-- DATA SHOWN follows --

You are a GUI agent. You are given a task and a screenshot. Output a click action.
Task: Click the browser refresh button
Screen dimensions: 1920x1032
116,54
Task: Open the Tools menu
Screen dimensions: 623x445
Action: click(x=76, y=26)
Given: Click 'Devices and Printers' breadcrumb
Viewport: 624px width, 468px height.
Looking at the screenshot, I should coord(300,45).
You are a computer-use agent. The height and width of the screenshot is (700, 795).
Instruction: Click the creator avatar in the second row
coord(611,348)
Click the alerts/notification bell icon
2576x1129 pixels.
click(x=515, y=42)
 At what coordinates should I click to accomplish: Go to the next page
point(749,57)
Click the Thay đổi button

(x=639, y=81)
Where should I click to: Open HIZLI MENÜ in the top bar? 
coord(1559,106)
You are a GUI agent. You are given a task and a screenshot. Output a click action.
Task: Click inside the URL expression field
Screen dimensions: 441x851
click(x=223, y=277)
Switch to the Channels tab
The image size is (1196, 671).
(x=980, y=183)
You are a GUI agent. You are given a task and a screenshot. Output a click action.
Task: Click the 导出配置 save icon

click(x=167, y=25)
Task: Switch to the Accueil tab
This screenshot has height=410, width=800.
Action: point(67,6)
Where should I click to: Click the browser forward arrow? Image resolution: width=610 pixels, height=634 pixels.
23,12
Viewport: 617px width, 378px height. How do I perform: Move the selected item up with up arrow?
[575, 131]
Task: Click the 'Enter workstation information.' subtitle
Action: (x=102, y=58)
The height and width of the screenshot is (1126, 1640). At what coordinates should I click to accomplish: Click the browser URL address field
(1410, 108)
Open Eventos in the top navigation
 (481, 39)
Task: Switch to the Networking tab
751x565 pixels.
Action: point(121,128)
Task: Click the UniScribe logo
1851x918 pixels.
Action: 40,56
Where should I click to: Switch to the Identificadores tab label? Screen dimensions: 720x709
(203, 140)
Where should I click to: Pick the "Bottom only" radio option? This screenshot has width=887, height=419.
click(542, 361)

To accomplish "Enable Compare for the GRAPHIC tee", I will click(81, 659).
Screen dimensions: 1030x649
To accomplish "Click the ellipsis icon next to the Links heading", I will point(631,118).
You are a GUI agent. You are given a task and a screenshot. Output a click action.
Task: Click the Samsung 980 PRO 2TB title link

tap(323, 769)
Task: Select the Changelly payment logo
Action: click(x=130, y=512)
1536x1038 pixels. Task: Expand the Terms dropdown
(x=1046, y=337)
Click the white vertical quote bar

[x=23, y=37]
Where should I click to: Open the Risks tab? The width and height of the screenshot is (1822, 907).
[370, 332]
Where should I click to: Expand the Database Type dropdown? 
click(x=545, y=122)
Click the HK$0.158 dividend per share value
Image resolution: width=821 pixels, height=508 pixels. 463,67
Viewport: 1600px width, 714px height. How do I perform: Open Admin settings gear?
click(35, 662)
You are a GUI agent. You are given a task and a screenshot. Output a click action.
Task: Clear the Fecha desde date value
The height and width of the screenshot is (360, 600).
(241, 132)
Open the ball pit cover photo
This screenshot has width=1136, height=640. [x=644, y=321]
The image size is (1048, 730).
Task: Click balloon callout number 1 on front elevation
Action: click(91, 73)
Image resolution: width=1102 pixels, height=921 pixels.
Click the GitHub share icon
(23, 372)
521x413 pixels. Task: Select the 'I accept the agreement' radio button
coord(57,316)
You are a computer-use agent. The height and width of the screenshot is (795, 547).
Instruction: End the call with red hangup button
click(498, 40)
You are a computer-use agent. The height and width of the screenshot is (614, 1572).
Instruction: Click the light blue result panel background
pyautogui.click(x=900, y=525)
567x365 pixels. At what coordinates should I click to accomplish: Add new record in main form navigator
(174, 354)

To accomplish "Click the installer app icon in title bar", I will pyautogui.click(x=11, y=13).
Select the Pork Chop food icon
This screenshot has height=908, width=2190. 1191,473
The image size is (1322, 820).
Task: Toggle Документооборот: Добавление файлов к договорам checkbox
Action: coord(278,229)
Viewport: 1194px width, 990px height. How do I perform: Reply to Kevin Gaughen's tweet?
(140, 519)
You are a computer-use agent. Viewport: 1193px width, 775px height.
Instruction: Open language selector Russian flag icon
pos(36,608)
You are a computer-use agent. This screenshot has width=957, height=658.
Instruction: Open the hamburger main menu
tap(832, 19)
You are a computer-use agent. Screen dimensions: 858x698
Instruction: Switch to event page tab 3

-- DATA SHOWN concluded --

TASK OBJECTIVE = Write out the full set of records exactly as given.

SOLUTION =
You are a GUI agent. You are given a task and a screenshot. Output a click action.
Task: Click the browser refresh button
Screen dimensions: 1920x1032
116,54
Task: Open the Tools menu
Screen dimensions: 623x445
Action: click(x=76, y=26)
Given: Click 'Devices and Printers' breadcrumb
Viewport: 624px width, 468px height.
Looking at the screenshot, I should coord(300,45).
You are a computer-use agent. The height and width of the screenshot is (700, 795).
Instruction: Click the creator avatar in the second row
coord(611,348)
Click the alerts/notification bell icon
2576x1129 pixels.
click(x=515, y=42)
 At what coordinates should I click to accomplish: Go to the next page
point(749,57)
Click the Thay đổi button

(x=639, y=81)
Where should I click to: Open HIZLI MENÜ in the top bar? 
coord(1559,106)
You are a GUI agent. You are given a task and a screenshot. Output a click action.
Task: Click inside the URL expression field
Screen dimensions: 441x851
click(x=223, y=277)
Switch to the Channels tab
The image size is (1196, 671).
(x=980, y=183)
You are a GUI agent. You are given a task and a screenshot. Output a click action.
Task: Click the 导出配置 save icon

click(x=167, y=25)
Task: Switch to the Accueil tab
This screenshot has height=410, width=800.
Action: point(67,6)
Where should I click to: Click the browser forward arrow? Image resolution: width=610 pixels, height=634 pixels.
23,12
Viewport: 617px width, 378px height. How do I perform: Move the selected item up with up arrow?
[575, 131]
Task: Click the 'Enter workstation information.' subtitle
Action: (x=102, y=58)
The height and width of the screenshot is (1126, 1640). At what coordinates should I click to accomplish: Click the browser URL address field
(1410, 108)
Open Eventos in the top navigation
 (481, 39)
Task: Switch to the Networking tab
751x565 pixels.
Action: point(121,128)
Task: Click the UniScribe logo
1851x918 pixels.
Action: 40,56
Where should I click to: Switch to the Identificadores tab label? Screen dimensions: 720x709
(203, 140)
Where should I click to: Pick the "Bottom only" radio option? This screenshot has width=887, height=419.
click(542, 361)

To accomplish "Enable Compare for the GRAPHIC tee", I will click(81, 659).
Screen dimensions: 1030x649
To accomplish "Click the ellipsis icon next to the Links heading", I will point(631,118).
You are a GUI agent. You are given a task and a screenshot. Output a click action.
Task: Click the Samsung 980 PRO 2TB title link

tap(323, 769)
Task: Select the Changelly payment logo
Action: click(x=130, y=512)
1536x1038 pixels. Task: Expand the Terms dropdown
(x=1046, y=337)
Click the white vertical quote bar

[x=23, y=37]
Where should I click to: Open the Risks tab? The width and height of the screenshot is (1822, 907).
[370, 332]
Where should I click to: Expand the Database Type dropdown? 
click(x=545, y=122)
Click the HK$0.158 dividend per share value
Image resolution: width=821 pixels, height=508 pixels. 463,67
Viewport: 1600px width, 714px height. How do I perform: Open Admin settings gear?
click(35, 662)
You are a GUI agent. You are given a task and a screenshot. Output a click action.
Task: Clear the Fecha desde date value
The height and width of the screenshot is (360, 600).
(241, 132)
Open the ball pit cover photo
This screenshot has width=1136, height=640. [x=644, y=321]
The image size is (1048, 730).
Task: Click balloon callout number 1 on front elevation
Action: click(91, 73)
Image resolution: width=1102 pixels, height=921 pixels.
Click the GitHub share icon
(23, 372)
521x413 pixels. Task: Select the 'I accept the agreement' radio button
coord(57,316)
You are a computer-use agent. The height and width of the screenshot is (795, 547).
Instruction: End the call with red hangup button
click(498, 40)
You are a computer-use agent. The height and width of the screenshot is (614, 1572).
Instruction: Click the light blue result panel background
pyautogui.click(x=900, y=525)
567x365 pixels. At what coordinates should I click to accomplish: Add new record in main form navigator
(174, 354)

To accomplish "Click the installer app icon in title bar", I will pyautogui.click(x=11, y=13).
Select the Pork Chop food icon
This screenshot has height=908, width=2190. 1191,473
The image size is (1322, 820).
Task: Toggle Документооборот: Добавление файлов к договорам checkbox
Action: coord(278,229)
Viewport: 1194px width, 990px height. How do I perform: Reply to Kevin Gaughen's tweet?
(140, 519)
You are a computer-use agent. Viewport: 1193px width, 775px height.
Instruction: Open language selector Russian flag icon
pos(36,608)
You are a computer-use agent. This screenshot has width=957, height=658.
Instruction: Open the hamburger main menu
tap(832, 19)
You are a computer-use agent. Screen dimensions: 858x698
Instruction: Switch to event page tab 3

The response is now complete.